- [YOUR INSTRUCTIONS]
Please reproduce each line of the data below exactly as shown.

(Collection entries)

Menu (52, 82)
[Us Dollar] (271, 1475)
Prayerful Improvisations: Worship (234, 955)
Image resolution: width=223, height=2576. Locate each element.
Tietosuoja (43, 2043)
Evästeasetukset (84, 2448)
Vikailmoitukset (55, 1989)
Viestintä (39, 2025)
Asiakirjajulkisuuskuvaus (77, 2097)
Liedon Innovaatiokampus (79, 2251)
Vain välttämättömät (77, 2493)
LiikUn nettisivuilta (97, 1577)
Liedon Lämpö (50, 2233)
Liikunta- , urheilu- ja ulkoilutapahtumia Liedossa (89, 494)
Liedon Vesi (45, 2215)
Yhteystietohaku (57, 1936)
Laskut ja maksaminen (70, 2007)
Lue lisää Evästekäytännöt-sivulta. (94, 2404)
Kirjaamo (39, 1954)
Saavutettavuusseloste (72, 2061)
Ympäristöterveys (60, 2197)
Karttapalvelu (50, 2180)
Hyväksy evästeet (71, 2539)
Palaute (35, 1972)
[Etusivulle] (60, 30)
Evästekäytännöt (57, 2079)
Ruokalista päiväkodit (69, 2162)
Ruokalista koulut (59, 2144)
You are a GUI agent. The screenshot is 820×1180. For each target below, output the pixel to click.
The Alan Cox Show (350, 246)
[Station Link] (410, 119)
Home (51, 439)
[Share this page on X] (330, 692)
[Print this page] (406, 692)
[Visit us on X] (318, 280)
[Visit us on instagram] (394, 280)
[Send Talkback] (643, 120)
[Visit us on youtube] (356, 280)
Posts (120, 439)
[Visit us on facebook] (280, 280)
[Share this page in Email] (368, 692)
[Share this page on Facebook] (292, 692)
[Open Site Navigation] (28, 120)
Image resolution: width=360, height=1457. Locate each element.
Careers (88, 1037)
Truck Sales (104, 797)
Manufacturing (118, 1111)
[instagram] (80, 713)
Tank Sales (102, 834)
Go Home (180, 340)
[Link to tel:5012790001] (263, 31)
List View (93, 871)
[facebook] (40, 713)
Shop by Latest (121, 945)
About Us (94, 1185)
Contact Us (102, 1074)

- [SOLUTION BELOW]
Menu (52, 82)
[Us Dollar] (271, 1475)
Prayerful Improvisations: Worship (234, 955)
Image resolution: width=223, height=2576. Locate each element.
Tietosuoja (43, 2043)
Evästeasetukset (84, 2448)
Vikailmoitukset (55, 1989)
Viestintä (39, 2025)
Asiakirjajulkisuuskuvaus (77, 2097)
Liedon Innovaatiokampus (79, 2251)
Vain välttämättömät (77, 2493)
LiikUn nettisivuilta (97, 1577)
Liedon Lämpö (50, 2233)
Liikunta- , urheilu- ja ulkoilutapahtumia Liedossa (89, 494)
Liedon Vesi (45, 2215)
Yhteystietohaku (57, 1936)
Laskut ja maksaminen (70, 2007)
Lue lisää Evästekäytännöt-sivulta. (94, 2404)
Kirjaamo (39, 1954)
Saavutettavuusseloste (72, 2061)
Ympäristöterveys (60, 2197)
Karttapalvelu (50, 2180)
Hyväksy evästeet (71, 2539)
Palaute (35, 1972)
[Etusivulle] (60, 30)
Evästekäytännöt (57, 2079)
Ruokalista päiväkodit (69, 2162)
Ruokalista koulut (59, 2144)
You are a GUI agent. The screenshot is 820×1180. For each target below, output the pixel to click.
The Alan Cox Show (350, 246)
[Station Link] (410, 119)
Home (51, 439)
[Share this page on X] (330, 692)
[Print this page] (406, 692)
[Visit us on X] (318, 280)
[Visit us on instagram] (394, 280)
[Send Talkback] (643, 120)
[Visit us on youtube] (356, 280)
Posts (120, 439)
[Visit us on facebook] (280, 280)
[Share this page in Email] (368, 692)
[Share this page on Facebook] (292, 692)
[Open Site Navigation] (28, 120)
Image resolution: width=360, height=1457. Locate each element.
Careers (88, 1037)
Truck Sales (104, 797)
Manufacturing (118, 1111)
[instagram] (80, 713)
Tank Sales (102, 834)
Go Home (180, 340)
[Link to tel:5012790001] (263, 31)
List View (93, 871)
[facebook] (40, 713)
Shop by Latest (121, 945)
About Us (94, 1185)
Contact Us (102, 1074)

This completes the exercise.